Thank goodness it’s just a testing partition I only boot into when I absolutely have to. Hopefully by the time macOS 15.x is a security risk to have online, this mess will all be cleaned up.
@ptram : Ouch. So, they have transformed the Mac into Windows. It is true that Tahoe is Vista resurrected.
I was thinking about that just the other day, and how on Linux (KDE at least) it is not uncommon to see a lot of icons in menus. But it’s really not the same at all. Using icons to accentuate commands, using colour, using icons that have been designed to scale rather than a smudgy, downscaled mess of chicken scratches you can’t decipher (and everything else that article went into), is all one part of it—but the main problem is the edict to put an icon on everything.
If developers have to do that, whether or not they are visual thinkers or designers, then you’re going to end up with a lot of junk that makes no sense, and the more of that you have, the more you ignore it, and it just becomes noise. So what then, we’re learning to ignore something we don’t need, that doesn’t help anyone, just because we need to learn to ignore it? That’s fantastic design!
So I guess that’s a very optimistic way of looking at what I’m going through with them.

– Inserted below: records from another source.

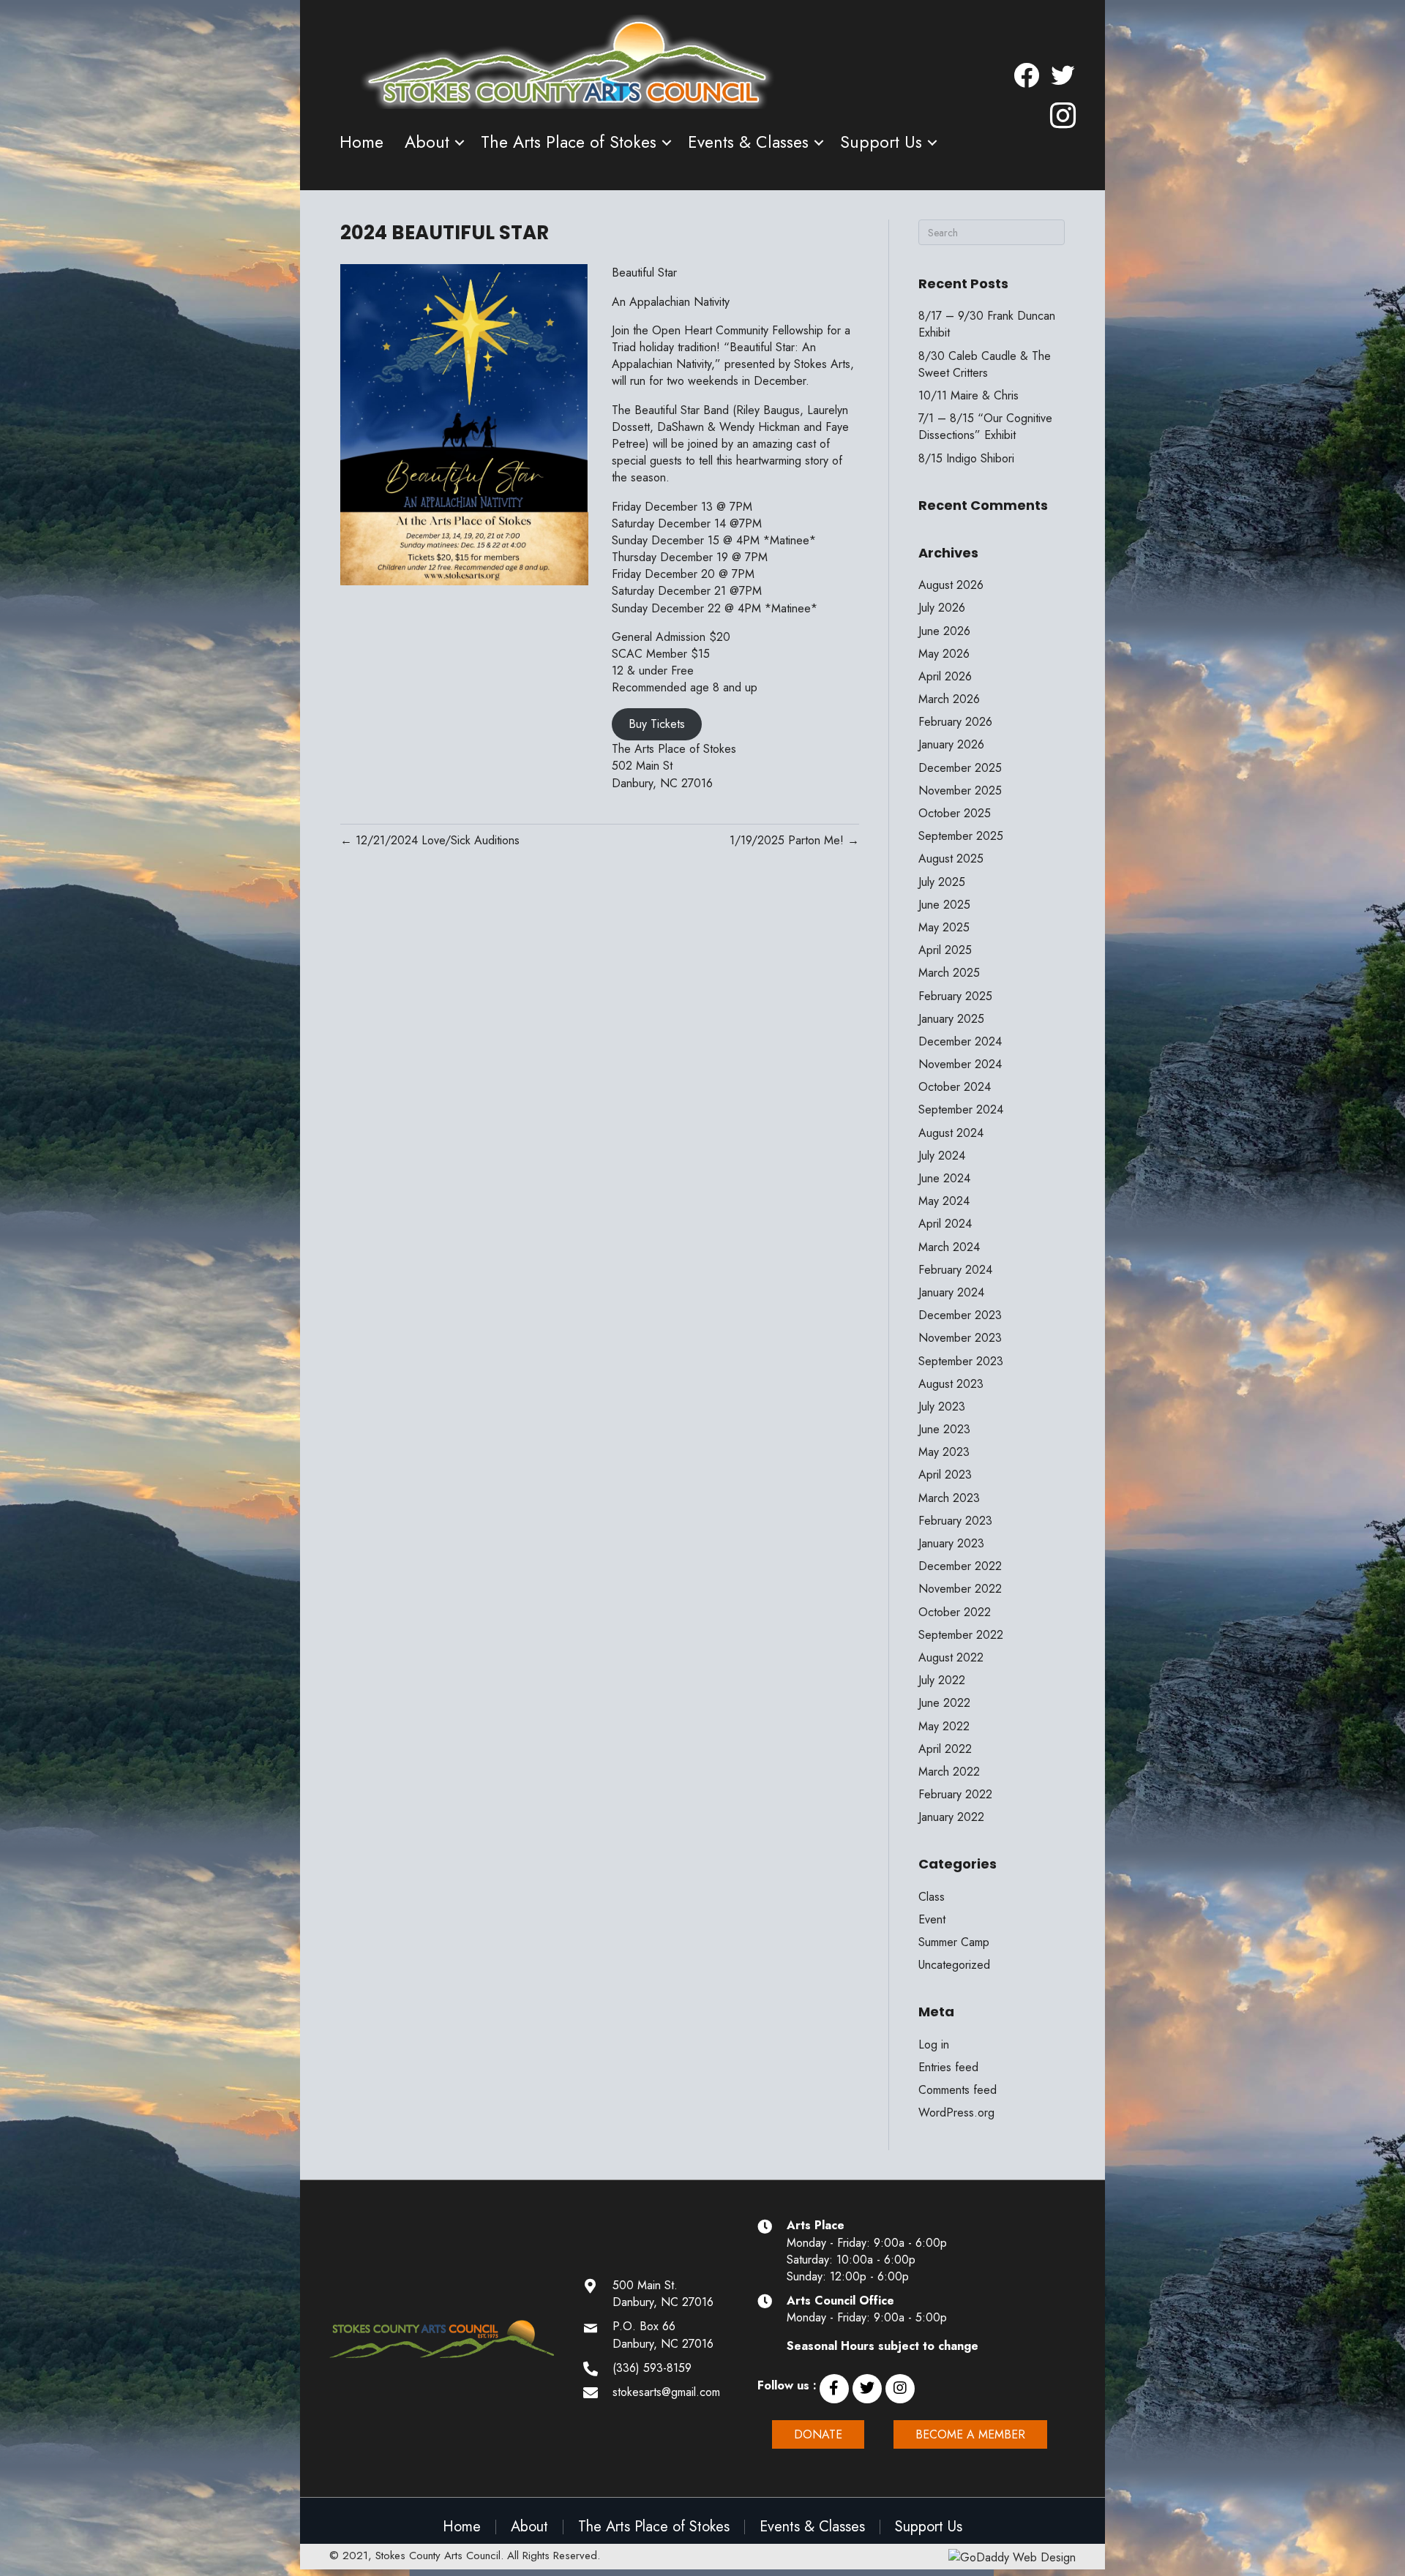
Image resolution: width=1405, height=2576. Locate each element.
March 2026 (949, 699)
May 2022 (944, 1726)
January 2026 (951, 744)
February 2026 (955, 721)
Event (931, 1919)
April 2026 (945, 676)
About (427, 141)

Yeah, I can’t use them like a second language any more, so I have to read them all out, and sure, maybe I find new features that way. But when I’m squinting through Scrivener’s menus looking for “Outliner Options”, something has gone terribly wrong.
This is my issue. Had I realized just what a mess Tahoe would be visually and how much interacting with their new interface choices would affect me, I’d have never upgraded to this mess. I’ve noticed I end my workday with headaches and eyestrain more often since installing it.
I’ve never seriously considered switching to Linux seriously until now. I had toyed with the idea just to be one of the “cool kids.” Now, I’m wondering if it’s something I’ll have to investigate.
Well, everyone is different. But I’m ND, so visual things help.
Exactly, me too, but the “D” part of that can be wildly different from one person to the next.
I think perhaps because visual things do help me, if something is visual it screams louder than everything else, and if the screaming isn’t helpful it becomes extremely counterproductive. I have a similar reaction to the amount of rounding on elements everywhere in macOS 11+. My brain interprets detailing as significant, so to have so much detail everywhere, in every row of the file manager for example, it’s too loud and I can’t as easily just read the contents of the window.